▶ **Questions on the material**
[a] Copy the story about Japan's wolves word for word, from "The tale begins" to "and far between.".
[b] In the story about Japan's wolves, what did people on the northern island send into the forest to breed with wolves?
[c] Write the next part of the story about Japan's wolves, picking up after its final sentence.

▶ **Document extract**

At a pull-out during my recent Yellowstone wolf tour, one of our guides ended up chatting with an expert on Japanese wolves. The story relayed was so fascinating that when I got home I had to fact check and share.
The tale begins long ago when wolves were revered in Japan. The dictates of Buddhism had led to a human diet that was largely vegetarian (with fish sometimes added to the plate). Wild animals were occasionally hunted by the lower classes, but livestock were few and far between.
In this landscape, wolves were helpers rather than hinderers. Two subspecies — the Japanese wolf (Canis lupus hodophilax) on the southern islands and the Hokkaido wolf (Canis lupus hattai) on the northern island — dined on deer and boar that ate/tore up rice and vegetable fields. No wonder wolves made their way into myth as friends rather than foes. In fact, the people of the northern island sent dogs in heat into the forest to breed with wolves in hopes of adding more lupine traits to their domesticated stock.
The tone of the story shifts in the late nineteenth century when a Japanese emperor decided to ditch a dependence on rice farming and fishing and try out American-style ranching. Wolves and livestock are a tricky combination. Soon, wolves turned into pest creatures and were exterminated.

▶ **Provided information**
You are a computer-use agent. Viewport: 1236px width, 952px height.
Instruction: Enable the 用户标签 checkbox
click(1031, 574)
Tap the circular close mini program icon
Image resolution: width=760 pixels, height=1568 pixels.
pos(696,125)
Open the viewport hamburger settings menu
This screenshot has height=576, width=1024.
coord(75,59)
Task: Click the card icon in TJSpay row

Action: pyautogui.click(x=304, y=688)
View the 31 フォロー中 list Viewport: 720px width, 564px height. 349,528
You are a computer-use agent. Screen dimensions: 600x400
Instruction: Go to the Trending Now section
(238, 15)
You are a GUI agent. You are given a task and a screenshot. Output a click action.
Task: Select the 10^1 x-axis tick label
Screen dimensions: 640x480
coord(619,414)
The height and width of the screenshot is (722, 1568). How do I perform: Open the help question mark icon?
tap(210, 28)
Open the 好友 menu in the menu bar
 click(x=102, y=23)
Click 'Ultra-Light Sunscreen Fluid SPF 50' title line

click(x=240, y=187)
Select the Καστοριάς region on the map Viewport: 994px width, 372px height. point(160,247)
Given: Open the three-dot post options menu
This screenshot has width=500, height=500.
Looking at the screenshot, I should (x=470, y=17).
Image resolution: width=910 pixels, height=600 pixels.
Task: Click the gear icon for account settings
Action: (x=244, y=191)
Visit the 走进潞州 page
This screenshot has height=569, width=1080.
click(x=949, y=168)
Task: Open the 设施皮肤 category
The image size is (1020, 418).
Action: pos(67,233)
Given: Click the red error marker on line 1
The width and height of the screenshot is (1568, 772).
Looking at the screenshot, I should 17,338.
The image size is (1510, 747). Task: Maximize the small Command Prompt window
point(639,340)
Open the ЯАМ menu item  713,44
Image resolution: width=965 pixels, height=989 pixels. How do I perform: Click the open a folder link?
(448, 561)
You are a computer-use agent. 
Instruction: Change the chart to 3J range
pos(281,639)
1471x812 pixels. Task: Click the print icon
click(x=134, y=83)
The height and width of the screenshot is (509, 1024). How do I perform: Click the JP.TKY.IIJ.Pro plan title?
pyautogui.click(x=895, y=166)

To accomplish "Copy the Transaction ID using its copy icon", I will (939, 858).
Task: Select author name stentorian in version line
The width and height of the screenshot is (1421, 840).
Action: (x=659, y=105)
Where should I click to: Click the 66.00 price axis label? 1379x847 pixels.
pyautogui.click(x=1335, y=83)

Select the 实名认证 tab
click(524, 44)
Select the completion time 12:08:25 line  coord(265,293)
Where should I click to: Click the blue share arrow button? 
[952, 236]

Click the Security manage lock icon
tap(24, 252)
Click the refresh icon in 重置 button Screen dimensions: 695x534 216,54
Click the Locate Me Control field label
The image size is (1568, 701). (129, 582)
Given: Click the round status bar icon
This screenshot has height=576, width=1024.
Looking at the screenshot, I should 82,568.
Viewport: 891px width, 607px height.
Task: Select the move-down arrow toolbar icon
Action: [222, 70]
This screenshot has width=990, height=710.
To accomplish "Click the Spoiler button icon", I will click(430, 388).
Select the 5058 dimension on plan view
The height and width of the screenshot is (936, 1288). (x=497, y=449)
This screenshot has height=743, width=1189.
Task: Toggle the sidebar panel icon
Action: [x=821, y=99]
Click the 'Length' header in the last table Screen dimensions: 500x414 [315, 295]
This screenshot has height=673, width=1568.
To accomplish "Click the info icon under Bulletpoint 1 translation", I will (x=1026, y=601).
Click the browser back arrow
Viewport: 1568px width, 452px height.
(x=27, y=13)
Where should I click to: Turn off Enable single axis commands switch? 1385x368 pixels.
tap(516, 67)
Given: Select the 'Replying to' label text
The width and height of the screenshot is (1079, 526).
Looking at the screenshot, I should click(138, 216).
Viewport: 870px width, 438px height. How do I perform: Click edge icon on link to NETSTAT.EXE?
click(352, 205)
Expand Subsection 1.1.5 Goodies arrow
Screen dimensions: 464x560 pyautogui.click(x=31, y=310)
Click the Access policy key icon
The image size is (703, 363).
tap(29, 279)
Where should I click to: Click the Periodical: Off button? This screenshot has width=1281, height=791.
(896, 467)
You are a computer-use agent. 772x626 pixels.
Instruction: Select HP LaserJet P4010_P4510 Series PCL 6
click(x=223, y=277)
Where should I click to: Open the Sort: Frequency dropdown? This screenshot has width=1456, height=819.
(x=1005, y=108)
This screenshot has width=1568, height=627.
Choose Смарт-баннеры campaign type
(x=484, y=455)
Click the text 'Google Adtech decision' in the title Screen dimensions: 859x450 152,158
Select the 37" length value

▶ **Per-task answers**
[a]
The tale begins long ago when wolves were revered in Japan. The dictates of Buddhism had led to a human diet that was largely vegetarian (with fish sometimes added to the plate). Wild animals were occasionally hunted by the lower classes, but livestock were few and far between.

[b] Dogs in heat.

[c]
Fast forward ahead to the modern era, when scientists began sequencing the DNA of the few stuffed specimens of Japanese and Hokkaido wolves left in museums. In the process, they discovered that the shrimpy Japanese wolf had arrived in Japan — as you might expect due to proximity — from Asia.
On the other hand, the larger Hokkaido wolves were more closely related to a North American subspecies. Scientists now believe that these leggier wolves migrated westward along the Bering land bridge about 9 or 10,000 years ago, not long after humans headed in the opposite direction onto the North American continent.
Both subspecies, unfortunately, are now very much extinct. However, you can see wolves a lot like the Hokkaido wolf along the coast of British Columbia, since scientists believe the more northern Japanese wolf subsisted just like these do on a diet of marine and terrestrial prey at the edge of the water. Not so different from the ancient Japanese people who once called these wolves friends.